Quais cuidados devo ter ao usar o Lincovax?
Você deve saber que a maioria dos antibióticos, inclusive Lincovax®, pode levar ao aparecimento de colite pseudomembranosa, (infecção do intestino por bactéria da espécie C. dificille) um tipo potencialmente grave de diarreia. Avise seu médico se apresentar diarreia durante e após o tratamento com Lincovax®.
Lincovax® deve ser utilizado durante a gravidez e durante a amamentação apenas se claramente necessário, pois é necessário avaliar se os riscos de eventos adversos graves no feto compensam os benefícios do tratamento da mãe com essa medicação.
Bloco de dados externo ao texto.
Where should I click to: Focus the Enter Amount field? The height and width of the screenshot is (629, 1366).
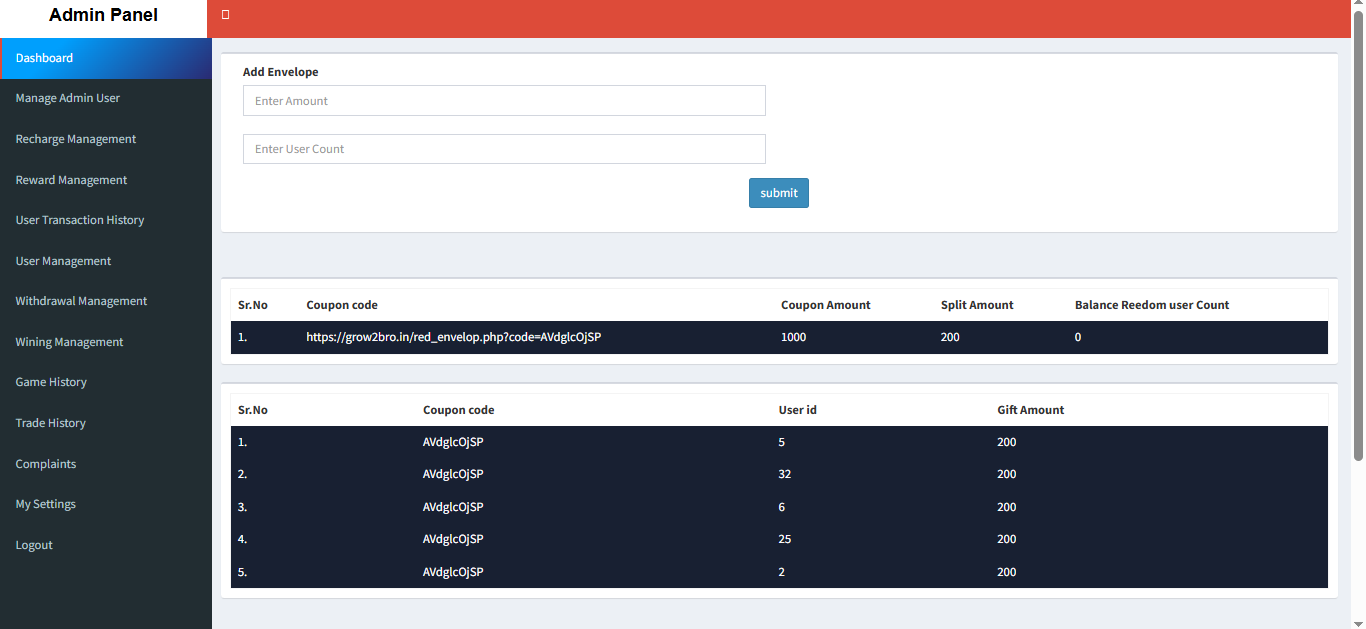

Efeitos na habilidade de dirigir e operar máquinas
Nenhum estudo foi conduzido para determinar o efeito da Lincovax® na habilidade de dirigir e usar máquinas.
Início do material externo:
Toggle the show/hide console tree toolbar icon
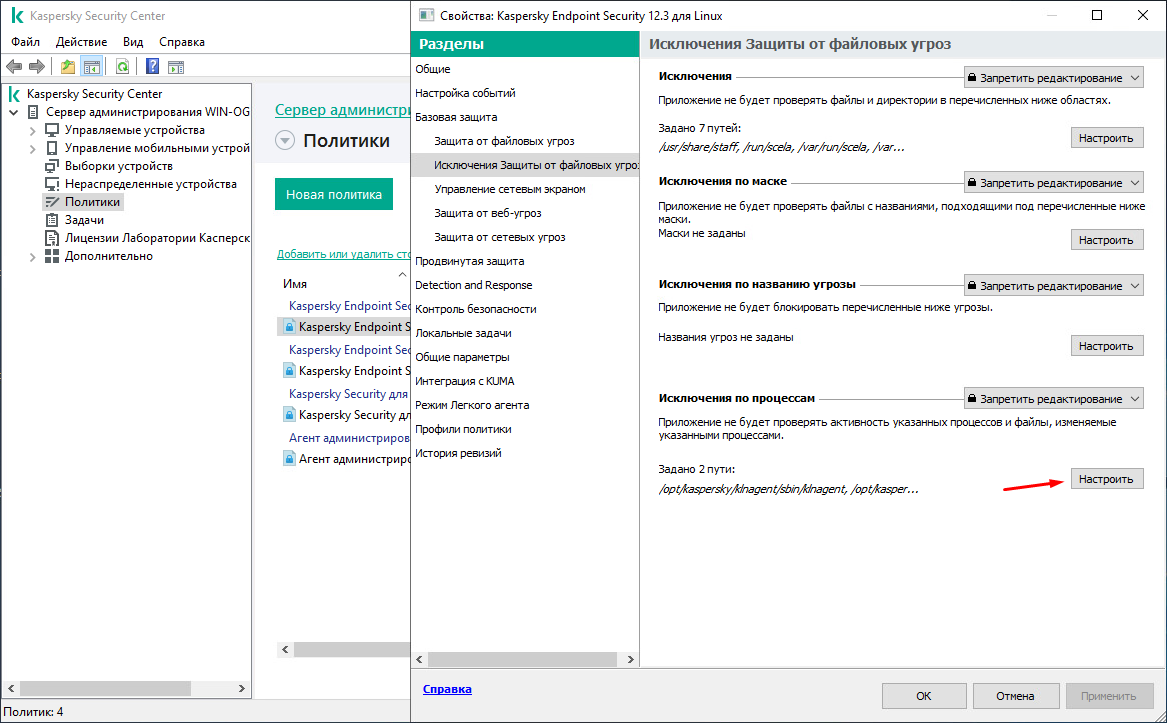This screenshot has height=723, width=1167. (x=91, y=67)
Este medicamento não deve ser utilizado por mulheres grávidas sem orientação médica ou do cirurgião-dentista.
Lincovax® contêm álcool benzílico que tem sido associado com eventos adversos graves, incluindo a “Síndrome de Gasping” (alteração do ritmo respiratório) e morte em pacientes pediátricos.
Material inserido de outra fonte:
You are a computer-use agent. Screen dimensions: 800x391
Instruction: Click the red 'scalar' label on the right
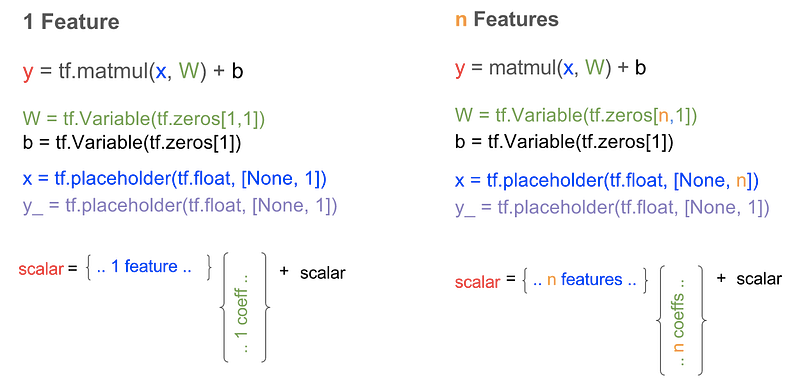click(478, 282)
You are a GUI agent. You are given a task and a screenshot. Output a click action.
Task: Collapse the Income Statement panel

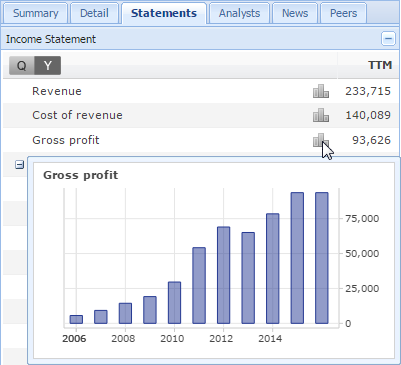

Lincovax® é excretado pelo leite materno, como há riscos de eventos adversos graves em lactentes.
Lincovax® não deve ser utilizado no tratamento de meningite (infecção das meninges, membranas que envolvem o sistema nervoso central, cérebro e medula espinal), pois não penetra adequadamente no sistema nervoso central.
Pacientes com disfunção renal e hepática precisam de uso cauteloso de Lincovax® que exige a avaliação dos níveis sanguíneos da medicação e ajuste da dose. Se você tem qualquer um desses problemas comunique ao seu médico ou ao cirurgião dentista.
A dose de Lincovax® deve ser determinada cuidadosamente em pacientes com disfunção renal grave ou disfunção hepática e os níveis séricos de Lincovax® devem ser monitorados durante a terapia com altas doses. Durante terapia prolongada, recomenda-se monitorar as funções renal, hepática e hematológica.